- _Written instruction_
Can you write out everything from the line containing "Task: Open 轮询配置 polling configuration" down to the line containing "pyautogui.click(x=46, y=141)", both included, requests and all? Scale each click coordinate in the answers by 1.95 and round it to a whole number, with halves rounding up. Leave every other number and all other text unchanged.

- _Available data_
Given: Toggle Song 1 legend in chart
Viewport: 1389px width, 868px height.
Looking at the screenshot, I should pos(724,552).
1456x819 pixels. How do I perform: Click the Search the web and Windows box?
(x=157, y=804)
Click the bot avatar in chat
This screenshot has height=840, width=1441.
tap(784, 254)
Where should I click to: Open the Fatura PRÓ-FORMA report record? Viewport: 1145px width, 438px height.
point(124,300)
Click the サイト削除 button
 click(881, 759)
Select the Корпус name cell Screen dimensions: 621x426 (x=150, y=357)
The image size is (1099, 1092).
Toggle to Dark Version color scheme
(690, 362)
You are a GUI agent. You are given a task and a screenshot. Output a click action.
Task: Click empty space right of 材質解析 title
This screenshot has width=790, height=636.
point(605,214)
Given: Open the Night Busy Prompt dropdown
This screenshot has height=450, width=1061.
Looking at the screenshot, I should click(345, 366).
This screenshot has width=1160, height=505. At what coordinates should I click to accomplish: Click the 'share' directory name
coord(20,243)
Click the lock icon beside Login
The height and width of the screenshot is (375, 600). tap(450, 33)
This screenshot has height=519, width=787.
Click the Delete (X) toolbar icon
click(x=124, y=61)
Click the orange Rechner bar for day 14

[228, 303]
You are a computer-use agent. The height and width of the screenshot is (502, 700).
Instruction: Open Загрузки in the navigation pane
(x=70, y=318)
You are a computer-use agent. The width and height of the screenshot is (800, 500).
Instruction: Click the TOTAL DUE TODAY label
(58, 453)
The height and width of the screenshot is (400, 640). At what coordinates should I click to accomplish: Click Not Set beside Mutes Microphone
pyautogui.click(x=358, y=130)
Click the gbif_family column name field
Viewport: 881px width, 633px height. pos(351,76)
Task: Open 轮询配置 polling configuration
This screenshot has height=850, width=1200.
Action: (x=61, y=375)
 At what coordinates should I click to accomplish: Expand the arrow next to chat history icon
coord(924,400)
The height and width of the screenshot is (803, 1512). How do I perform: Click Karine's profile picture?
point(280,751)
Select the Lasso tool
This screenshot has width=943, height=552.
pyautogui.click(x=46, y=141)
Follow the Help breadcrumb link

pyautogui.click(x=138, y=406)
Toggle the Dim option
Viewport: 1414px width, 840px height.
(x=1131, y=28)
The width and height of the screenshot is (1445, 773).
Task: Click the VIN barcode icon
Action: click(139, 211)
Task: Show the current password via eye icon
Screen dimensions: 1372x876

- _Correct output_
Task: Open 轮询配置 polling configuration
This screenshot has height=850, width=1200.
Action: (x=119, y=731)
 At what coordinates should I click to accomplish: Expand the arrow next to chat history icon
coord(1802,780)
The height and width of the screenshot is (803, 1512). How do I perform: Click Karine's profile picture?
point(546,1464)
Select the Lasso tool
This screenshot has width=943, height=552.
pyautogui.click(x=90, y=275)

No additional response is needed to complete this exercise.